### PARTS OF THE EXERCISE
1. Reproduce word for word the passage of the sermon on Mary and Martha that opens with the words containing "By chance, we" and closes with "journeys in faith.".
2. In the sermon on Mary and Martha, who wrote the tribute that is the main source of what is known about Macrina?
3. Write the next part of the sermon on Mary and Martha, starting after its final sentence.

### SELECTED TEXT
══════════

The answer to that lies, I think, in the nature of Jesus’ message to his followers throughout this part of Luke’s gospel. Jesus consistently challenges his listeners to go beyond their comfort zones, to push the boundaries and restrictions that govern their lives, to put their relationship with him above even other culturally and religiously mandated behaviors. Jesus’ rebuke of Martha follows his chastisement of the man who wanted to bury his father before joining the disciples and the one who simply wanted to bid his family farewell. When Jesus says to Martha that “Mary has chosen the better part,” it is not so much a rebuke of the work Martha does—because it is good and necessary work—as it is a validation of Mary’s choice to take another way: to sit and listen, taking on the role of learner, of disciple, a role normally reserved for males.

Jesus legitimizes Mary’s choice to act as disciple and in doing so he seems to legitimize women’s place in the life of the church. That would be radical enough, but I think Jesus’ message extends even beyond that. In the 1st century world of Palestine both men and women were entangled in and restrained by a complicated web of rules and expectations that defined what it meant to be respectable members of society. Jesus’ call to follow him was also a call to break out of that entanglement, to let go of the societal and cultural bonds that restrained them and to take on his yoke instead. This is a liberating message because when taken to heart it allows us to fully claim our identity as God’s beloved children, nothing more and nothing less.

By chance, we hear this liberating message at the start of a week that will include the feasts days celebrating the lives and ministries of six remarkable women, women who like Mary chose, in their quest to follow Jesus, a path different from that prescribed for them by society. Tomorrow we celebrate the feast of Macrina, a fourth century teacher and theologian. Macrina came from a family of wealth and power, but she convinced her mother to use the family fortune to start a monastery on the family estate. Macrina had ten younger brothers—three of whom became noted bishops: Gregory of Nyssa, Basil the Great, and Peter of Sebastea. Most of what we know about Macrina comes from a tribute written by Gregory, which credits Macrina with being their teacher and their spiritual director, the one who guided them on their journeys in faith.

══════════

### DATA
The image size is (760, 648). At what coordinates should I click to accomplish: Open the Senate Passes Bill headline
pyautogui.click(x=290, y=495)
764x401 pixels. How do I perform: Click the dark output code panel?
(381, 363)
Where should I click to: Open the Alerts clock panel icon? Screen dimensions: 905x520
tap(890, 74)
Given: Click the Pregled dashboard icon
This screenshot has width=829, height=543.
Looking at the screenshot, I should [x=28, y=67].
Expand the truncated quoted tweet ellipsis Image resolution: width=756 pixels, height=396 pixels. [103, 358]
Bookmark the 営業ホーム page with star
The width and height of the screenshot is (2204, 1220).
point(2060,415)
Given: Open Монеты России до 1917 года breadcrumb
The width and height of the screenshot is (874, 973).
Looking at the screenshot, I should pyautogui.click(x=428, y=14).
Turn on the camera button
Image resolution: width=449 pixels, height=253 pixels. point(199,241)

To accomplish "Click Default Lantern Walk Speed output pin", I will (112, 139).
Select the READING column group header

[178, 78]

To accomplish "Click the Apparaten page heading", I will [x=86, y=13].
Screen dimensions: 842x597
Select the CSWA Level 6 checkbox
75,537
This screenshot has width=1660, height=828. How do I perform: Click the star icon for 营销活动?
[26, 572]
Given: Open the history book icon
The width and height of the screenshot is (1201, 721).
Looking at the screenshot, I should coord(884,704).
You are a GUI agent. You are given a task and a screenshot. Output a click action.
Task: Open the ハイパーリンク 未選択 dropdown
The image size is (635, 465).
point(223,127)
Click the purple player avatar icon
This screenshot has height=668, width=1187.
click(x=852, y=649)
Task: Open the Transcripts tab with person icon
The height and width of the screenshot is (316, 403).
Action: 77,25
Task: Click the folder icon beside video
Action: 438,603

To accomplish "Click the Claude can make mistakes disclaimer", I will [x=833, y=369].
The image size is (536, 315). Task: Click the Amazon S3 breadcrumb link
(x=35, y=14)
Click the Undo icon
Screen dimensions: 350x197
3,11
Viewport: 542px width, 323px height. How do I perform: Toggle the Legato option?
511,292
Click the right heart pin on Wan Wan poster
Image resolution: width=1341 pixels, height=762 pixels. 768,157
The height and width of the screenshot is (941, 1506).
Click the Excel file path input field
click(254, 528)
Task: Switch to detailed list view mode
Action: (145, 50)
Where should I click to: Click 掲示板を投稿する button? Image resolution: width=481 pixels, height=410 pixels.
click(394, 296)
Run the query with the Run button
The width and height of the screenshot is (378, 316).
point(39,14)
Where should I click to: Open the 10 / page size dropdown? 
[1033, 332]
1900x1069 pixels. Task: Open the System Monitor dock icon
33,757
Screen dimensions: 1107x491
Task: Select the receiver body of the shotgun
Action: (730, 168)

══════════

### RESULTS BY TASK
1.
By chance, we hear this liberating message at the start of a week that will include the feasts days celebrating the lives and ministries of six remarkable women, women who like Mary chose, in their quest to follow Jesus, a path different from that prescribed for them by society. Tomorrow we celebrate the feast of Macrina, a fourth century teacher and theologian. Macrina came from a family of wealth and power, but she convinced her mother to use the family fortune to start a monastery on the family estate. Macrina had ten younger brothers—three of whom became noted bishops: Gregory of Nyssa, Basil the Great, and Peter of Sebastea. Most of what we know about Macrina comes from a tribute written by Gregory, which credits Macrina with being their teacher and their spiritual director, the one who guided them on their journeys in faith.

2. Gregory of Nyssa, one of her brothers.

3.
On Tuesday we will observe the feast day of four 19th century women, all of whom defied the bonds placed on them by society to seek justice for the oppressed and downtrodden. Two of these women, Sojourner Truth and Harriet Tubman, were born into slavery, and after escaping those bonds worked tirelessly to free others and to abolish the practice of slavery in this country. After the civil war ended they joined their voices with those of the other two women whose feast day they share, Elizabeth Cady Stanton and Amelia Bloomer, in the long struggle to gain equal rights for women.

And Thursday is the feast day of Mary Magdalen. Although tradition is rich with stories about Mary Magdalen, we know very little about her actual life. Some argue that it was she from whom Jesus exorcised seven demons and some claim that it was she who wiped Jesus feet with her hair after anointing them with oil. The gospels record that she was among the followers of Jesus, and that she was present at his crucifixion and burial. It was Mary Magdalen who found the empty tomb and it was Mary Magdalen who was sent by the resurrected Jesus to tell the others what had happened, earning her the name of “apostle to the apostles.” Like the Mary in today’s gospel story, Mary Magdalen chose following Jesus, chose the role of disciple over the traditional roles her culture sanctioned for her.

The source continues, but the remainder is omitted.